The dreams started that night, jerking her out of a fitful sleep. She scrambled to reach the bedside lamp, acid churning in her stomach to coat her throat with bile. Whimpering, she flipped the switch and light flooded the room to reveal her tangled and knotted sheets and sweat-soaked skin.

That dream…

She shuddered and drew her knees to her chest. Her arms tightened around them to keep out the memories, the darkness and hunger and clawing, aching need which still reverberated through her very bones. Her soul keened, a sob escaping to fill the emptiness of her room. She had to regain control, finish what she’d started.

Stumbling from the bed, she stepped into the shower. Scalding water stung her skin and chased away the chill of that almost-remembered dream. She followed the heat with freezing cold to keep her awake. She didn’t want to return to sleep this night. A pot of strong coffee later and with dawn a mere promise on the horizon, Marion returned to the basement.

Her initial idea of dragging the chair to the library dissolved like the dust motes in the air. It was too large to fit through the doors and too heavy to drag up the stairs. She had no idea how it got to the underground room. There were no exterior doors or windows. An ill-conceived project by a master craftsman, perhaps, whose skills hadn’t spilled over to basic logistics. Very well. She’d improvise.

The next week was spent clearing the debris from the basement. Boxes of books and papers too fragile to touch, dusty trunks smelling of dried herbs and decay, and wax-sealed bottles containing murky liquids or blobs of things she’d rather not think about. And crosses. More crosses than she’d ever seen outside of a religious-themed gift shop.
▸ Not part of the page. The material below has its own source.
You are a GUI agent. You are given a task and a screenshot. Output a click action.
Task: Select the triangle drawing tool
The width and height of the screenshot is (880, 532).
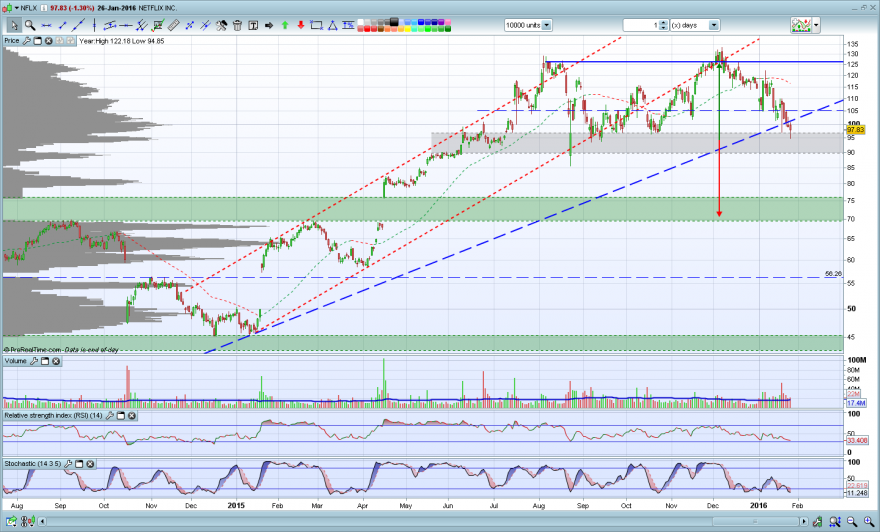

And the dreams kept coming. Some nights she woke terrified, her sheets in a tangled mess and her heart pounding. She’d jump out of bed, turn on every light in the house, and start at every odd noise, whimper at every creaking moan the old house made. Other nights, she tossed and turned engulfed in such need her body ached with it. She’d wake with sweat cooling on her skin and a sensual ache deep in her core.

After work, she kicked off her shoes and headed toward the basement. Between the restless nights, a chaotic week at the office, and clearing the last of the trash from her new lounge, she needed some down time. Soft jazz played from the old turntable she’d brought into the basement, and the soothing scents of sandalwood and patchouli wafted from the candles on the mantle. With a cup of tea and a contented sigh, Marion sank into her throne-like chair where sleep wrapped her in dark wings and pulled her under.
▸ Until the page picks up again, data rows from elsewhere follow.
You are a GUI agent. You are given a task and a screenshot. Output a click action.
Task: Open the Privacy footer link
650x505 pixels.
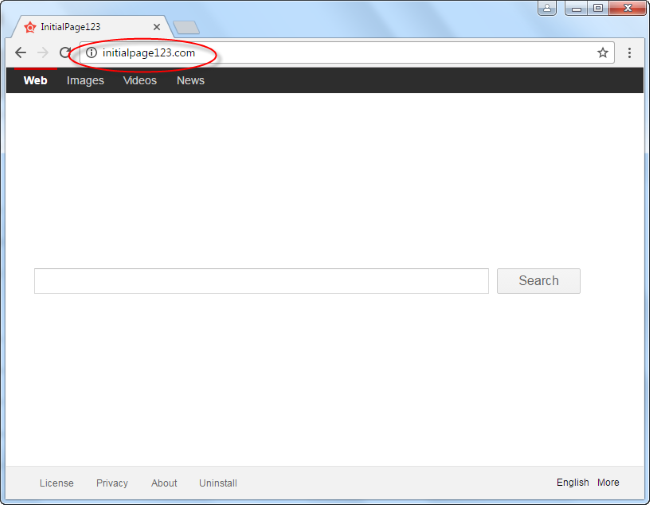tap(112, 483)
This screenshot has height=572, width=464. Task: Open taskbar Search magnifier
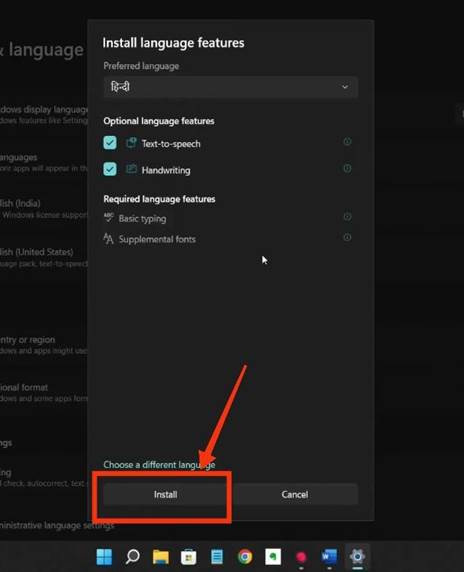tap(132, 557)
This dream was different from all the others.

The hunger remained, the need, but her fear slid away as the darkness coalesced into a shadow figure. She sighed when he pulled her into his arms, moaned at the brush of silky feathers against her back, and cried out at the sharp teeth piercing her neck. The pain was excruciating; the ecstasy, exquisite.

She missed her alarm the next morning. And the next. And the next. She slept twelve, fourteen hours and woke with dark circles under her eyes but joy in her heart. She lost her job. She lost weight. She lost interest in everything except him. Her salvation. Her damnation. Her everything.
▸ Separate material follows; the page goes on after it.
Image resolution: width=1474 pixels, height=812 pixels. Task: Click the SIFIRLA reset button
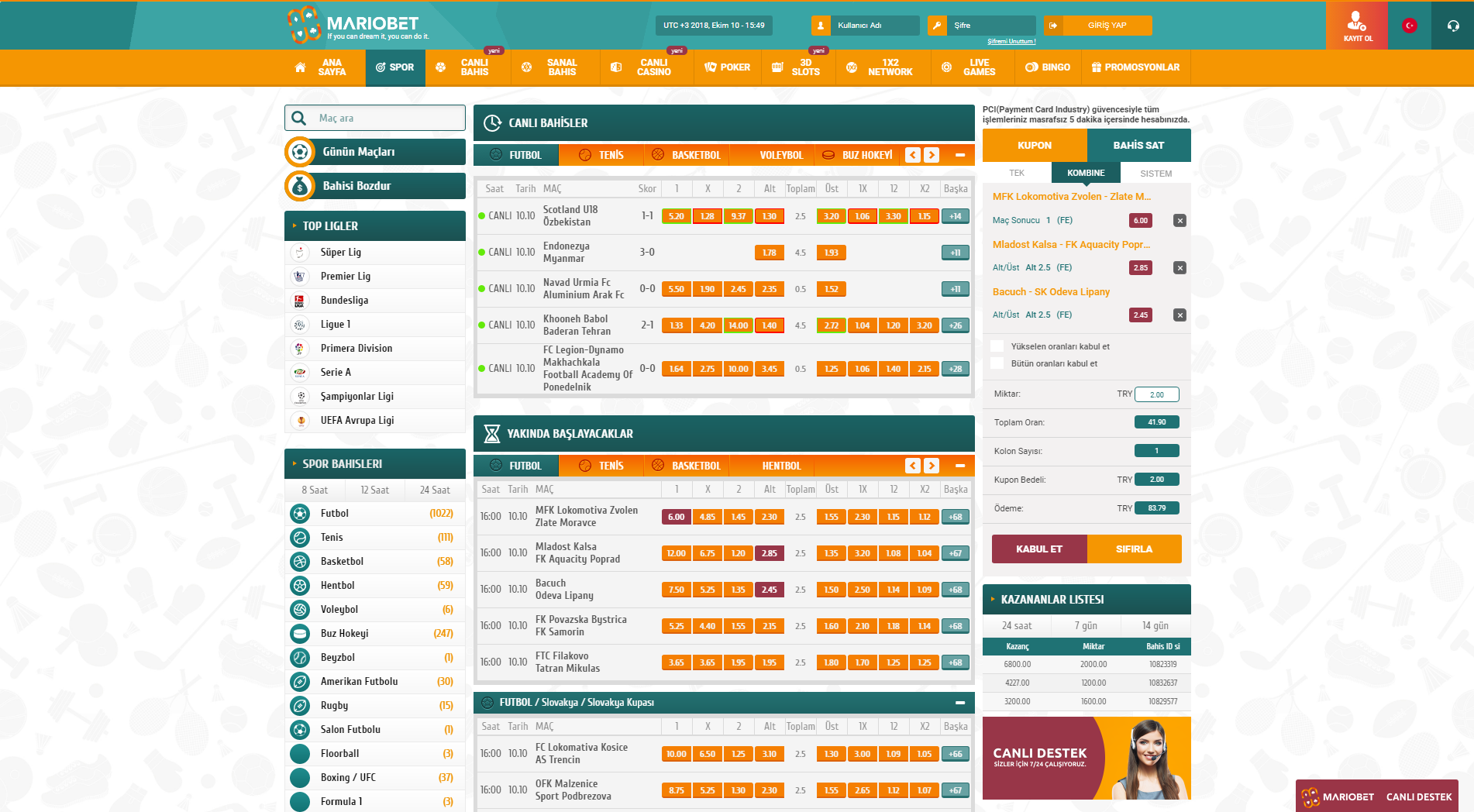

The police broke down her door a month later on a wellness check. Her bedroom was coated in the dust of long-disuse, her phone flashing with dozens of missed calls and messages. They found food spoiling in the refrigerator and flies swarming the dirty dishes in the sink. They found stumps of scented candles in the basement and a pile of torn rags beside an ornate throne-like chair.

They never found any trace of Marion.